O presidente nacional do PT, Edinho Silva, disse nesta terça-feira (16) que um eventual apoio do partido à pré-candidatura de Alexandre Kalil (PDT) ao governo de Minas Gerais interditaria o debate sobre alianças com outras legendas. Ainda segundo o dirigente, os petistas vivem um impasse sobre os rumos no estado desde que o senador Rodrigo Pacheco (PSB) oficializou a decisão de não concorrer.
“Eu, pessoalmente, tive uma conversa muito franca com ele (Kalil). Conversei com o presidente (Carlos) Lupi (do PDT). Kalil quer construir a candidatura dele ao governo. No momento em que ele se coloca como candidato ao governo, interdita composições e outras alianças. É natural”, afirmou, durante evento em Brasília (DF).
“Kalil teve bom desempenho em 2022, ao governo do estado. Respeitamos a posição dele e vamos nos encontrar, com certeza, no 2° turno. Mas, neste momento, quando ele se lança, impede que a gente continue dialogando com PSB, PCdoB, PV, Rede, Psol e (outros) partidos que fazem parte de nossa coligação nacional”, completou.
Resolução sobre candidatura própria tira PT da ‘defensiva’

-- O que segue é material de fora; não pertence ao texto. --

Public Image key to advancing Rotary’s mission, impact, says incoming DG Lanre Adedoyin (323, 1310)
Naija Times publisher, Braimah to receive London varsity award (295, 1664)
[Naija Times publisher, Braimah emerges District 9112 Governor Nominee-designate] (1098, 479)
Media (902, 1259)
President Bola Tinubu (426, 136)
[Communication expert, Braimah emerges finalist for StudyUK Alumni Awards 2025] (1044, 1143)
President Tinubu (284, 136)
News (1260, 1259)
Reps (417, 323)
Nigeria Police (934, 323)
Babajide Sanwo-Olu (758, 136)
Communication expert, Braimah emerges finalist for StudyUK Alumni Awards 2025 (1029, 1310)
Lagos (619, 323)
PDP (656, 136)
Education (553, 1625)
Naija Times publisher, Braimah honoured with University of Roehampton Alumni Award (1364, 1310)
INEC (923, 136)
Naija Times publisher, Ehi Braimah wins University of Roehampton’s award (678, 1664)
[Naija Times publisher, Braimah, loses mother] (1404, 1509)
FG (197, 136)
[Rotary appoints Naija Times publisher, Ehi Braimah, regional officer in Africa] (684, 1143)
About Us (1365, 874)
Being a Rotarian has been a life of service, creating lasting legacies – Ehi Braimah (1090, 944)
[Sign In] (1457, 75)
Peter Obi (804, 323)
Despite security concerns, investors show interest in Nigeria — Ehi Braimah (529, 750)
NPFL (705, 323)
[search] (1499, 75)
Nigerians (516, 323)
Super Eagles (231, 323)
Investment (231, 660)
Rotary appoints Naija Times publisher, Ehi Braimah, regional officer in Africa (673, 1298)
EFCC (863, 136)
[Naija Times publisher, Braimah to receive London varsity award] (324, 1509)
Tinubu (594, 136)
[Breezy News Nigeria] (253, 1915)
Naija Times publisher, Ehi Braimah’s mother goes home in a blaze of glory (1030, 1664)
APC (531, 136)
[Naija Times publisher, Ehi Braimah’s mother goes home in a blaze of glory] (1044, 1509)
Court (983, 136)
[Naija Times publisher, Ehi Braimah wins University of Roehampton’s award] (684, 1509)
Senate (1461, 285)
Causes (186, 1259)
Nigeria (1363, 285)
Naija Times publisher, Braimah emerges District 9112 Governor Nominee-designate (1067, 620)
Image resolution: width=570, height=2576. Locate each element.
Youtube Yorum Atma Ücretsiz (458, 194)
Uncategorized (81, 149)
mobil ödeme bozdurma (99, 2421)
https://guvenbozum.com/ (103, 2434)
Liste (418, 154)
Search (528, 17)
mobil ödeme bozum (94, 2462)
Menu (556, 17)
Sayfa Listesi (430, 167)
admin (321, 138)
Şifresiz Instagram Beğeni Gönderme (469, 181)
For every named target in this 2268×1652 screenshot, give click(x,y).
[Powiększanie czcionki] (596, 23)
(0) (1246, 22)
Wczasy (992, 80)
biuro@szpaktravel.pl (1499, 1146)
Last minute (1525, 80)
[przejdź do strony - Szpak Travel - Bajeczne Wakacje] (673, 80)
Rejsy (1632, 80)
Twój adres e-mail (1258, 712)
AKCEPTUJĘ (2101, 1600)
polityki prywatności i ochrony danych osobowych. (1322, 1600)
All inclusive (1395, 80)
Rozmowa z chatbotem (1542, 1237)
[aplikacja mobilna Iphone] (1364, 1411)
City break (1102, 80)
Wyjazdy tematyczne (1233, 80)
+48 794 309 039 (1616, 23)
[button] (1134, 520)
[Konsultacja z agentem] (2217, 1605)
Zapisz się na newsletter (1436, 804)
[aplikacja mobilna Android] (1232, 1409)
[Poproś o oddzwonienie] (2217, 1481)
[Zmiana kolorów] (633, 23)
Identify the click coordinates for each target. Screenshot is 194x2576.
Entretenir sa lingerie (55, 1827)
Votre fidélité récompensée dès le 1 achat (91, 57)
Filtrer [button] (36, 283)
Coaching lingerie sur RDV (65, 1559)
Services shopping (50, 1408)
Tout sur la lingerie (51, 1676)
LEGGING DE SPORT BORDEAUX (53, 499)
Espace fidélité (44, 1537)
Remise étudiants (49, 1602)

Sem Pacheco, o PT mineiro chegou a aprovar uma resolução dando sinal verde às conversas sobre uma candidatura própria ao Palácio Tiradentes. Paralelamente, a sigla mantém conversas com atores externos. O PSB, por exemplo, planeja realizar prévias para definir um postulante ao Executivo estadual e mira o apoio petista No rol de opções, está o ex-procurador-geral de Justiça, Jarbas Soares Júnior. Ao mesmo tempo em que dialogam com os pessebistas, os petistas conduzem tratativas com Gabriel Azevedo, pré-candidato do MDB ao cargo.
“Isso (a resolução sobre candidatura própria) é importante para que o partido não saia na defensiva nas negociações. Mas, claro, vamos dialogar com várias lideranças em Minas — inclusive o MDB”, explicou Edinho Silva.
O texto citado pelo cacique diz ser “inadmissível que, em pleno maio de 2026”, a agremiação esteja “esperando por nomes externos” para encabeçar o palanque local do presidente Luiz Inácio Lula da Silva. Um dos nomes ventilados para o caso de candidatura própria é o de Sandra Goulart, ex-reitora da Universidade Federal de Minas Gerais (UFMG).
Embora correligionários defendam a ideia de convencer Marília Campos, ex-prefeita de Contagem, a entrar na corrida, ela tem salientado que não pretende recuar da intenção de pleitear o Senado Federal. Nesta terça, Edinho reforçou que o caminho de Marília é a eleição à Casa Alta.